In the future, we don't know, because we -- it's hard to simulate the behavior that you will see in the future. So it will definitely require more hardware for resolvers.
And when it comes to the signing of the zone, I think Staffan is better to answer because they do it.
>>STAFFAN HAGNELL: I would please ask Annemarie, once again, who is responsible for the routine, how much performance does it take to assign the 600 .se domain --
>>ANNE-MARIE EKLUND LOWINDER: I'm sorry. The time to generate a new zone went about 10 or 15 minutes longer, and we have about half a million domains, so it's not that much, and the size increased about four or five times.
>>STEVE CROCKER: Thank you. Any last questions?
>>KEITH DRAZEK: Just a quick follow-up on that last point. You said it went 10 or 15 minutes longer. How long were the update periods before that? Just so we have a relative sense.
>> I'm sorry. I wasn't very specific there. It went from about 5, 6 minutes to 15 minutes or maybe 20.

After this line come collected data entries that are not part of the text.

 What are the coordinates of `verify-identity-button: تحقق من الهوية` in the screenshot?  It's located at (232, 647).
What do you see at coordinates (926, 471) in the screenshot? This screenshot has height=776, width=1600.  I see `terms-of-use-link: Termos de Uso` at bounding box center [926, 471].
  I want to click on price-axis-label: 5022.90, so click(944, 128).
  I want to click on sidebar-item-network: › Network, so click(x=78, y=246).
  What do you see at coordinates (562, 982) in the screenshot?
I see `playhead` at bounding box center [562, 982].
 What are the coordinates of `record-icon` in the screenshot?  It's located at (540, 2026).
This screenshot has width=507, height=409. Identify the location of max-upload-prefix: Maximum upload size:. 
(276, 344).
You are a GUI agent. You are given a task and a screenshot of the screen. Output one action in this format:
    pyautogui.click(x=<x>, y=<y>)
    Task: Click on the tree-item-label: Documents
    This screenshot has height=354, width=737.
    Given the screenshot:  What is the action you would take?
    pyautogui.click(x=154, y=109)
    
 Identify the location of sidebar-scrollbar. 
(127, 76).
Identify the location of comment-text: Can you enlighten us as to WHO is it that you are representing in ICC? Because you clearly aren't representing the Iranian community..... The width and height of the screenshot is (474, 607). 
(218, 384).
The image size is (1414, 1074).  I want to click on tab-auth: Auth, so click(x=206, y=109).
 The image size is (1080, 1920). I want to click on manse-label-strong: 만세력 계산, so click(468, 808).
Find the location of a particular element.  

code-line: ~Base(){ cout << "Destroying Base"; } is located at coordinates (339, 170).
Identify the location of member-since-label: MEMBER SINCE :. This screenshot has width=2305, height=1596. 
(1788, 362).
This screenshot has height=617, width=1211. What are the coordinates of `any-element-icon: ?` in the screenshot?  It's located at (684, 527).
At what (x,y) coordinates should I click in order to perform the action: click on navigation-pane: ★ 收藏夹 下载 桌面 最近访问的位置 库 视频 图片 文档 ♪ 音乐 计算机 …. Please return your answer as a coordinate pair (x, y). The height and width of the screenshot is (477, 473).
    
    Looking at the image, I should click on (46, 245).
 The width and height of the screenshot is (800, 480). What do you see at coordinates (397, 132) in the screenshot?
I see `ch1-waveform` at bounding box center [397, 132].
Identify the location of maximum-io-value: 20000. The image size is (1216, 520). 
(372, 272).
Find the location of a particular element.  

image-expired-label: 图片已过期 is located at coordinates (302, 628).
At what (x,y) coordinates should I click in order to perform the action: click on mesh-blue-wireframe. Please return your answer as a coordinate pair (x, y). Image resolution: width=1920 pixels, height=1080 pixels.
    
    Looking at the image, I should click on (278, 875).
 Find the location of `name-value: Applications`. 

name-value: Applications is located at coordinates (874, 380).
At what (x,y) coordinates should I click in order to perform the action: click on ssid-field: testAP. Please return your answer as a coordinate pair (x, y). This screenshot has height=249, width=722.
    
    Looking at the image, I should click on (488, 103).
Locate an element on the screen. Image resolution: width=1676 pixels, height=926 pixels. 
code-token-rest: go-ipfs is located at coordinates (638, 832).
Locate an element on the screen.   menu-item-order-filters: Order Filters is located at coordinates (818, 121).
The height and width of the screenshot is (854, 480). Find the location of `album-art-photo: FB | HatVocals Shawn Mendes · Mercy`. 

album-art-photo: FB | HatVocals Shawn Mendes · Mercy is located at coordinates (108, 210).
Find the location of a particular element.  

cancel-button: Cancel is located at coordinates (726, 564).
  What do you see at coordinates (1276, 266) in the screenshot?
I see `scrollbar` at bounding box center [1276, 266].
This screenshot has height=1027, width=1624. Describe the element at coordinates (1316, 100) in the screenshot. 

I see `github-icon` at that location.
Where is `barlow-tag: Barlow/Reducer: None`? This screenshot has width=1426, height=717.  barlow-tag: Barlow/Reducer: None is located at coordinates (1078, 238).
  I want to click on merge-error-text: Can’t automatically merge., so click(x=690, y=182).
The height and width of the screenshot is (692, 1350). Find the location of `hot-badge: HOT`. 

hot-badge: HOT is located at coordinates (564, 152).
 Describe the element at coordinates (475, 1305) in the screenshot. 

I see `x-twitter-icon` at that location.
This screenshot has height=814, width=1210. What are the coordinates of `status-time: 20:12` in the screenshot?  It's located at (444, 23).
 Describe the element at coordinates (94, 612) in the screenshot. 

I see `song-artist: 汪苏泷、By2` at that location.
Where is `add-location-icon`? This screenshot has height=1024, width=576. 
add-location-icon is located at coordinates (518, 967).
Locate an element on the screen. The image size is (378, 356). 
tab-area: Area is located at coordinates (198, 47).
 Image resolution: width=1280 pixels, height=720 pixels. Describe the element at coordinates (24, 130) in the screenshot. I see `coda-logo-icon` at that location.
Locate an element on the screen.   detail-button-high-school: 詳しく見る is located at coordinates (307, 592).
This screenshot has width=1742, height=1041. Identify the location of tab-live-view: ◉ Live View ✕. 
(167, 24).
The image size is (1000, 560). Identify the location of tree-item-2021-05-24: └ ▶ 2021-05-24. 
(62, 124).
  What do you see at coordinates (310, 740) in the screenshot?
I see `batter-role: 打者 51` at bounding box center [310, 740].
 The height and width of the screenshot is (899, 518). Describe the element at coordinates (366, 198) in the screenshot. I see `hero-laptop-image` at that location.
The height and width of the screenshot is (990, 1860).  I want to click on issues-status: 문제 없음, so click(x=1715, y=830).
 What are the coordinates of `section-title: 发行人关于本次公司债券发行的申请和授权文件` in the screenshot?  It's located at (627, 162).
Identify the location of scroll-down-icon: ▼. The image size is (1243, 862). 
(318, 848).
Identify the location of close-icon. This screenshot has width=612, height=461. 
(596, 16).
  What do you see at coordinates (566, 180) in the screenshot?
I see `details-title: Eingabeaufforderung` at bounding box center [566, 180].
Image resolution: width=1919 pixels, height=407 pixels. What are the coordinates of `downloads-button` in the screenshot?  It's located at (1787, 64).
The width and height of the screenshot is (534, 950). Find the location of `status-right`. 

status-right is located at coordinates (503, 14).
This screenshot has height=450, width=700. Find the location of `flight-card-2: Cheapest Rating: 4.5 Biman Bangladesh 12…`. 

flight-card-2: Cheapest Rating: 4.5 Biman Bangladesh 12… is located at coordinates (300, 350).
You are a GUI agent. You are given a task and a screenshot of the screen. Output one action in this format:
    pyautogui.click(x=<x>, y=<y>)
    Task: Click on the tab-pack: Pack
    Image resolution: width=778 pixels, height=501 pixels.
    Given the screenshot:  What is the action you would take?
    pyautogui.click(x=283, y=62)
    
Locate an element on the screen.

>>KEITH DRAZEK: Thank you.
>>STEVE CROCKER: Let me -- I think this is a good stopping point. Let me thank each of our speakers. I think this has been a -- one of the most important sessions in the -- both in the life of the development of DNSsec and perhaps, if I can be so bold, one of the competitively good sessions with respect to ICANN compared to some of the -- never mind. You know where I want to go with that.
>>STEVE CROCKER: So let me thank you, and congratulate you again because I think this really is quite momentous.
>>STEVE CROCKER: With that, let me bring this session to a close. As I mentioned, the Security and Stability Advisory Committee will have a presentation. It will be a much shorter session. I appreciate everybody's stamina here, and we'll be back in this room at 6:15. Thank you.